O site BookCrossing traz um serviço gratuito para que você possa abandonar um livro para ser encontrado por qualquer pessoa em qualquer lugar e, ainda assim, saber onde o volume está.

Primeiro você se cadastra no site. A seguir você cadastra o livro que pretende abandonar. Ele recebe um número único. Então você deve colocar uma etiqueta ou um carimbo com esse número e algumas instruções tais como o endereço do site e como proceder para se avisar que o livro foi encontrado.
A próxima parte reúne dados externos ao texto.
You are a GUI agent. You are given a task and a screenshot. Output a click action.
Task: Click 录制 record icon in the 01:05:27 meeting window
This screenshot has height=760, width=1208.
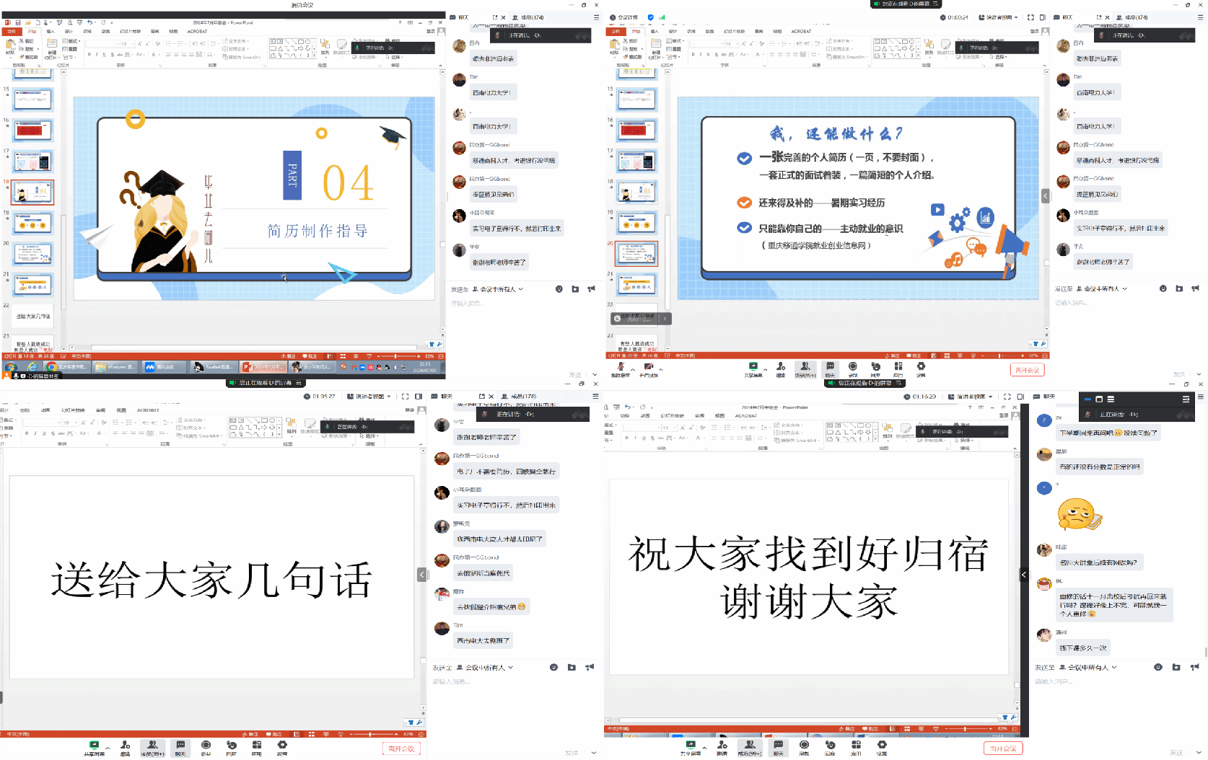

Ao abandonar o livro, em seu cadastro você especifica o lugar onde isso aconteceu. Por exemplo: catedral de Curitiba, último banco mais à direita. Assim, se um outro usuário curitibano, por exemplo, procurar no site algum livro abandonado nessa cidade, terá indicações precisas de como encontrá-lo.

Claro que emprestar ou trocar é mais fácil. Mas não é tão divertido.

E o que acontecerá se uma pessoa que não é usuária do site encontrar o livro? Talvez nada. Talvez ela simplesmente o guarde e não o leia. Mas o elemento aventura faz parte da brincadeira, creio.

E tem mais uma. Quem encontra o livro assume o compromisso de abandoná-lo novamente assim que o ler, registrando no site o local e o dia em que fez isso.

Alguns usuários costumam combinar os locais de abandono, reduzindo os elementos aleatórios do serviço. Também é válido. Alguns livros já viajaram por continentes inteiros dessa maneira.

Corrente da Leitura

Inspirada nessa iniciativa a Livrarias Curitiba, uma rede de livrarias da capital paranaense, implantou o projeto Corrente da Leitura. Não é tão elaborado quanto o BookCrossing, mas o princípio é o mesmo. O livro é abandonado em algum lugar. Nele há uma mensagem que ensina que o volume deve ser passado adiante assim que ele for lido e, se tudo der certo, se ele não encontrar alguém suficientemente egoísta pela frente, continuará sua viagem indefinidamente.

Gosto de imaginar esses livros como se fossem caravelas. Ou como sementes. Algumas darão frutos. Outras não. Mas as que derem já valem as que caíram em solo duro.

Esse projeto é amparado pelo Plano Nacional do Livro e Leitura que é um conjunto de ações do Governo Federal para incentivar a cultura do livro no Brasil.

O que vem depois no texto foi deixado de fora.